*** Begin section ***
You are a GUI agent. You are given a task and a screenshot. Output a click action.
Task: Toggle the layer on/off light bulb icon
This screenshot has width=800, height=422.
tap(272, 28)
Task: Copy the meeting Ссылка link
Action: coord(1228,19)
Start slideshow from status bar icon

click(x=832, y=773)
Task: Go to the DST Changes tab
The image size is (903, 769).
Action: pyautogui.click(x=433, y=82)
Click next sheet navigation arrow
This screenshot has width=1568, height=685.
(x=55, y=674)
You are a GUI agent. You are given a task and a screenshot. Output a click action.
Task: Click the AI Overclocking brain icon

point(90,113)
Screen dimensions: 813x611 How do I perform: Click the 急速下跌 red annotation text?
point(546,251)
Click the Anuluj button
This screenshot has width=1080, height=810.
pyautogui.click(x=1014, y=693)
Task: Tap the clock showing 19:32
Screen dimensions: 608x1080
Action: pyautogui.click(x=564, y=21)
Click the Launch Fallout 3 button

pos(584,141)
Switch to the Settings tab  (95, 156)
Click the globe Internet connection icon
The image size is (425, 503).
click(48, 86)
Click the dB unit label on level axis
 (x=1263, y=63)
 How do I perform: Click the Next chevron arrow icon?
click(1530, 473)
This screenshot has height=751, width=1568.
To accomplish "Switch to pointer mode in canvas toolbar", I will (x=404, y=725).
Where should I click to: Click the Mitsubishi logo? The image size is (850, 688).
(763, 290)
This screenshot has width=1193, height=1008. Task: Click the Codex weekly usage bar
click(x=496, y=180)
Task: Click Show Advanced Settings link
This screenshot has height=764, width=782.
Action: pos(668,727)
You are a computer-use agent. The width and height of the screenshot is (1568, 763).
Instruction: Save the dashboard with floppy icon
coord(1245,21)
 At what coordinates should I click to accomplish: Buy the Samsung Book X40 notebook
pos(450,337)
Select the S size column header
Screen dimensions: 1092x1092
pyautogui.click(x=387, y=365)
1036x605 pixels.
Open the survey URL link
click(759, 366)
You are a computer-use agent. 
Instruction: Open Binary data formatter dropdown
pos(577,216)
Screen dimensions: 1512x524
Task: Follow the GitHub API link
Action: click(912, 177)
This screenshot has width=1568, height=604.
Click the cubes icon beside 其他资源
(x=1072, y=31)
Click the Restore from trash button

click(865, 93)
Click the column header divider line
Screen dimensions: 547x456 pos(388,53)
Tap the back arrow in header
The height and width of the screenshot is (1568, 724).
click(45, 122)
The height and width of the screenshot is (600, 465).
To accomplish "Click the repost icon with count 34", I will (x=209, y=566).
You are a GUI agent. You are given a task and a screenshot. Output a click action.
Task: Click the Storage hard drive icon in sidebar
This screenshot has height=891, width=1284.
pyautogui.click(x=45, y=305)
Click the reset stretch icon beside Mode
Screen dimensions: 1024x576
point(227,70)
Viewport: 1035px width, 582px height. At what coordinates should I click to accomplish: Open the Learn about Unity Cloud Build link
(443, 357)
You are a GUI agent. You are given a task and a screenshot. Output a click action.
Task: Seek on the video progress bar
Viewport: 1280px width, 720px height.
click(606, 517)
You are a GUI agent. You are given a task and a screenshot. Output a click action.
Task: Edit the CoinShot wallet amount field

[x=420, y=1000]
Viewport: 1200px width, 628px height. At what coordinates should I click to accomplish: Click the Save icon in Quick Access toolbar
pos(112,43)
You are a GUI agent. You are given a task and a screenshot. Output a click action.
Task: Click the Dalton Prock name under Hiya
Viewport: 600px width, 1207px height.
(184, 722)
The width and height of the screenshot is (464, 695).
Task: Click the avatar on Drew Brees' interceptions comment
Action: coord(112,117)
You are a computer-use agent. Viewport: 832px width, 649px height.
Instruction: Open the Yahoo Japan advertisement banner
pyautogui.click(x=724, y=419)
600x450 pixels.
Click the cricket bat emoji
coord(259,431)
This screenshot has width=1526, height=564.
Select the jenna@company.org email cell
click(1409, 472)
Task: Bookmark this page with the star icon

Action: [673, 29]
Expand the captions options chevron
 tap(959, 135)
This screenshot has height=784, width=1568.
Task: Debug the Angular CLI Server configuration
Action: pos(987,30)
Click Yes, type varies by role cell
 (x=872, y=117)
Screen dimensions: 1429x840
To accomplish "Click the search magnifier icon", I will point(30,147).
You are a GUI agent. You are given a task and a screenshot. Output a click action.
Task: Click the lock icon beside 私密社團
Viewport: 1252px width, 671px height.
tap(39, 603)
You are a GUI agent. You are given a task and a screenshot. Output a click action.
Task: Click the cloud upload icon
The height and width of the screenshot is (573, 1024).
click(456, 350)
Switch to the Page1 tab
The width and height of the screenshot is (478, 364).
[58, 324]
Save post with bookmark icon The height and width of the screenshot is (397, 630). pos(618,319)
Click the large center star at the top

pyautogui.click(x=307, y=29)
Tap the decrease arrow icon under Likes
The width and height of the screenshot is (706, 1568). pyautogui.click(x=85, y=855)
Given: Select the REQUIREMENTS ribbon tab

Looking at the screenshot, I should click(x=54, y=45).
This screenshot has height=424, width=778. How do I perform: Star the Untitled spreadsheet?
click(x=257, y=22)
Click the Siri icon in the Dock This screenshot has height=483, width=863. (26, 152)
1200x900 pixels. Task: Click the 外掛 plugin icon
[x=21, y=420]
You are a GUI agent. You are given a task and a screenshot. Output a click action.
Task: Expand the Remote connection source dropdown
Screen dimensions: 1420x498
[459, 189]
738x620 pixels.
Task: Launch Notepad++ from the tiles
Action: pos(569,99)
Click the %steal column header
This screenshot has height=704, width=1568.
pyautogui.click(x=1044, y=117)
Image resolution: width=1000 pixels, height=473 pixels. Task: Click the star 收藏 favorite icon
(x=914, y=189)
*** End section ***
TASK GOAL
Copy each line of the entries exactly.

FINISHED TASK
You are a GUI agent. You are given a task and a screenshot. Output a click action.
Task: Toggle the layer on/off light bulb icon
This screenshot has width=800, height=422.
tap(272, 28)
Task: Copy the meeting Ссылка link
Action: coord(1228,19)
Start slideshow from status bar icon

click(x=832, y=773)
Task: Go to the DST Changes tab
The image size is (903, 769).
Action: pyautogui.click(x=433, y=82)
Click next sheet navigation arrow
This screenshot has width=1568, height=685.
(x=55, y=674)
You are a GUI agent. You are given a task and a screenshot. Output a click action.
Task: Click the AI Overclocking brain icon

point(90,113)
Screen dimensions: 813x611 How do I perform: Click the 急速下跌 red annotation text?
point(546,251)
Click the Anuluj button
This screenshot has width=1080, height=810.
pyautogui.click(x=1014, y=693)
Task: Tap the clock showing 19:32
Screen dimensions: 608x1080
Action: pyautogui.click(x=564, y=21)
Click the Launch Fallout 3 button

pos(584,141)
Switch to the Settings tab  (95, 156)
Click the globe Internet connection icon
The image size is (425, 503).
click(48, 86)
Click the dB unit label on level axis
 (x=1263, y=63)
 How do I perform: Click the Next chevron arrow icon?
click(1530, 473)
This screenshot has height=751, width=1568.
To accomplish "Switch to pointer mode in canvas toolbar", I will (x=404, y=725).
Where should I click to: Click the Mitsubishi logo? The image size is (850, 688).
(763, 290)
This screenshot has width=1193, height=1008. Task: Click the Codex weekly usage bar
click(x=496, y=180)
Task: Click Show Advanced Settings link
This screenshot has height=764, width=782.
Action: pos(668,727)
You are a computer-use agent. The width and height of the screenshot is (1568, 763).
Instruction: Save the dashboard with floppy icon
coord(1245,21)
 At what coordinates should I click to accomplish: Buy the Samsung Book X40 notebook
pos(450,337)
Select the S size column header
Screen dimensions: 1092x1092
pyautogui.click(x=387, y=365)
1036x605 pixels.
Open the survey URL link
click(759, 366)
You are a computer-use agent. 
Instruction: Open Binary data formatter dropdown
pos(577,216)
Screen dimensions: 1512x524
Task: Follow the GitHub API link
Action: click(912, 177)
This screenshot has width=1568, height=604.
Click the cubes icon beside 其他资源
(x=1072, y=31)
Click the Restore from trash button

click(865, 93)
Click the column header divider line
Screen dimensions: 547x456 pos(388,53)
Tap the back arrow in header
The height and width of the screenshot is (1568, 724).
click(45, 122)
The height and width of the screenshot is (600, 465).
To accomplish "Click the repost icon with count 34", I will (x=209, y=566).
You are a GUI agent. You are given a task and a screenshot. Output a click action.
Task: Click the Storage hard drive icon in sidebar
This screenshot has height=891, width=1284.
pyautogui.click(x=45, y=305)
Click the reset stretch icon beside Mode
Screen dimensions: 1024x576
point(227,70)
Viewport: 1035px width, 582px height. At what coordinates should I click to accomplish: Open the Learn about Unity Cloud Build link
(443, 357)
You are a GUI agent. You are given a task and a screenshot. Output a click action.
Task: Seek on the video progress bar
Viewport: 1280px width, 720px height.
click(606, 517)
You are a GUI agent. You are given a task and a screenshot. Output a click action.
Task: Edit the CoinShot wallet amount field

[x=420, y=1000]
Viewport: 1200px width, 628px height. At what coordinates should I click to accomplish: Click the Save icon in Quick Access toolbar
pos(112,43)
You are a GUI agent. You are given a task and a screenshot. Output a click action.
Task: Click the Dalton Prock name under Hiya
Viewport: 600px width, 1207px height.
(184, 722)
The width and height of the screenshot is (464, 695).
Task: Click the avatar on Drew Brees' interceptions comment
Action: coord(112,117)
You are a computer-use agent. Viewport: 832px width, 649px height.
Instruction: Open the Yahoo Japan advertisement banner
pyautogui.click(x=724, y=419)
600x450 pixels.
Click the cricket bat emoji
coord(259,431)
This screenshot has width=1526, height=564.
Select the jenna@company.org email cell
click(1409, 472)
Task: Bookmark this page with the star icon

Action: [673, 29]
Expand the captions options chevron
 tap(959, 135)
This screenshot has height=784, width=1568.
Task: Debug the Angular CLI Server configuration
Action: pos(987,30)
Click Yes, type varies by role cell
 (x=872, y=117)
Screen dimensions: 1429x840
To accomplish "Click the search magnifier icon", I will point(30,147).
You are a GUI agent. You are given a task and a screenshot. Output a click action.
Task: Click the lock icon beside 私密社團
Viewport: 1252px width, 671px height.
tap(39, 603)
You are a GUI agent. You are given a task and a screenshot. Output a click action.
Task: Click the cloud upload icon
The height and width of the screenshot is (573, 1024).
click(456, 350)
Switch to the Page1 tab
The width and height of the screenshot is (478, 364).
[58, 324]
Save post with bookmark icon The height and width of the screenshot is (397, 630). pos(618,319)
Click the large center star at the top

pyautogui.click(x=307, y=29)
Tap the decrease arrow icon under Likes
The width and height of the screenshot is (706, 1568). pyautogui.click(x=85, y=855)
Given: Select the REQUIREMENTS ribbon tab

Looking at the screenshot, I should click(x=54, y=45).
This screenshot has height=424, width=778. How do I perform: Star the Untitled spreadsheet?
click(x=257, y=22)
Click the Siri icon in the Dock This screenshot has height=483, width=863. (26, 152)
1200x900 pixels. Task: Click the 外掛 plugin icon
[x=21, y=420]
You are a GUI agent. You are given a task and a screenshot. Output a click action.
Task: Expand the Remote connection source dropdown
Screen dimensions: 1420x498
[459, 189]
738x620 pixels.
Task: Launch Notepad++ from the tiles
Action: pos(569,99)
Click the %steal column header
This screenshot has height=704, width=1568.
pyautogui.click(x=1044, y=117)
Image resolution: width=1000 pixels, height=473 pixels. Task: Click the star 收藏 favorite icon
(x=914, y=189)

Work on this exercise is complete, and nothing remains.